### Goal
Copy out the entries below again, putting "GUI assistant" in place of each "GUI agent" and changing nothing else.

### Data for processing
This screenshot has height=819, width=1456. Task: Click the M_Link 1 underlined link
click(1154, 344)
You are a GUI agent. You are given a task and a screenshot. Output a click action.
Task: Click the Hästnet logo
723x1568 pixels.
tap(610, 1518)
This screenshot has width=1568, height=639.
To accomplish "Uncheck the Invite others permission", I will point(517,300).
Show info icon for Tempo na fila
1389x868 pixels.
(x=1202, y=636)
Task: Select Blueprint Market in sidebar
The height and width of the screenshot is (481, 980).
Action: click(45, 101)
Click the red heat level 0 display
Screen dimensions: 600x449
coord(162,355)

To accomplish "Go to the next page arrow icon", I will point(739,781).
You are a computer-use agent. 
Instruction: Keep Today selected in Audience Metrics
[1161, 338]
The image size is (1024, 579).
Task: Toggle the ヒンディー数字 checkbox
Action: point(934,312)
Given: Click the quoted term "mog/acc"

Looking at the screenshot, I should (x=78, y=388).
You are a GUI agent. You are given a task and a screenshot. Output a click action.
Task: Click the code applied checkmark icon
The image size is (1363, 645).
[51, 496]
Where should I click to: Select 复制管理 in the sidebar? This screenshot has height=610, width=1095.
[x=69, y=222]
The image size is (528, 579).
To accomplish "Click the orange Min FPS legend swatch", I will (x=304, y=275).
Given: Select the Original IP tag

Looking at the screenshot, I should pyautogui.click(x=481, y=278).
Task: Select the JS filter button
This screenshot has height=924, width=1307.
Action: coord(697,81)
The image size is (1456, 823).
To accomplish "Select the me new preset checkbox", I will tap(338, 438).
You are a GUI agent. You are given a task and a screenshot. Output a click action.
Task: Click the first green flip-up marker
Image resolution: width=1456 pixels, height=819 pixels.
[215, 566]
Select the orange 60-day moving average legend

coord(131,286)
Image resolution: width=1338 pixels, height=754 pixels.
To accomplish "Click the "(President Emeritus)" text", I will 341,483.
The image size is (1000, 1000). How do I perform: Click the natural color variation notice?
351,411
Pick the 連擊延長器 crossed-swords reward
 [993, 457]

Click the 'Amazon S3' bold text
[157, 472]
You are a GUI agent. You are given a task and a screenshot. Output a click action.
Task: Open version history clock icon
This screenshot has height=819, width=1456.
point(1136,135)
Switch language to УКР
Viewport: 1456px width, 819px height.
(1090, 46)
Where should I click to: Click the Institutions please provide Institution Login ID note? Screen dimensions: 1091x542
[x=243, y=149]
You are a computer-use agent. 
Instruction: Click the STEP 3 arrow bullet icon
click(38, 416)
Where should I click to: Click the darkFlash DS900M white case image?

### Solved exercise
This screenshot has height=819, width=1456. Task: Click the M_Link 1 underlined link
click(1154, 344)
You are a GUI assistant. You are given a task and a screenshot. Output a click action.
Task: Click the Hästnet logo
723x1568 pixels.
tap(610, 1518)
This screenshot has width=1568, height=639.
To accomplish "Uncheck the Invite others permission", I will point(517,300).
Show info icon for Tempo na fila
1389x868 pixels.
(x=1202, y=636)
Task: Select Blueprint Market in sidebar
The height and width of the screenshot is (481, 980).
Action: click(45, 101)
Click the red heat level 0 display
Screen dimensions: 600x449
coord(162,355)

To accomplish "Go to the next page arrow icon", I will point(739,781).
You are a computer-use agent. 
Instruction: Keep Today selected in Audience Metrics
[1161, 338]
The image size is (1024, 579).
Task: Toggle the ヒンディー数字 checkbox
Action: point(934,312)
Given: Click the quoted term "mog/acc"

Looking at the screenshot, I should (x=78, y=388).
You are a GUI assistant. You are given a task and a screenshot. Output a click action.
Task: Click the code applied checkmark icon
The image size is (1363, 645).
[51, 496]
Where should I click to: Select 复制管理 in the sidebar? This screenshot has height=610, width=1095.
[x=69, y=222]
The image size is (528, 579).
To accomplish "Click the orange Min FPS legend swatch", I will (x=304, y=275).
Given: Select the Original IP tag

Looking at the screenshot, I should pyautogui.click(x=481, y=278).
Task: Select the JS filter button
This screenshot has height=924, width=1307.
Action: coord(697,81)
The image size is (1456, 823).
To accomplish "Select the me new preset checkbox", I will tap(338, 438).
You are a GUI assistant. You are given a task and a screenshot. Output a click action.
Task: Click the first green flip-up marker
Image resolution: width=1456 pixels, height=819 pixels.
[215, 566]
Select the orange 60-day moving average legend

coord(131,286)
Image resolution: width=1338 pixels, height=754 pixels.
To accomplish "Click the "(President Emeritus)" text", I will 341,483.
The image size is (1000, 1000). How do I perform: Click the natural color variation notice?
351,411
Pick the 連擊延長器 crossed-swords reward
 [993, 457]

Click the 'Amazon S3' bold text
[157, 472]
You are a GUI assistant. You are given a task and a screenshot. Output a click action.
Task: Open version history clock icon
This screenshot has height=819, width=1456.
point(1136,135)
Switch language to УКР
Viewport: 1456px width, 819px height.
(1090, 46)
Where should I click to: Click the Institutions please provide Institution Login ID note? Screen dimensions: 1091x542
[x=243, y=149]
You are a computer-use agent. 
Instruction: Click the STEP 3 arrow bullet icon
click(38, 416)
Where should I click to: Click the darkFlash DS900M white case image?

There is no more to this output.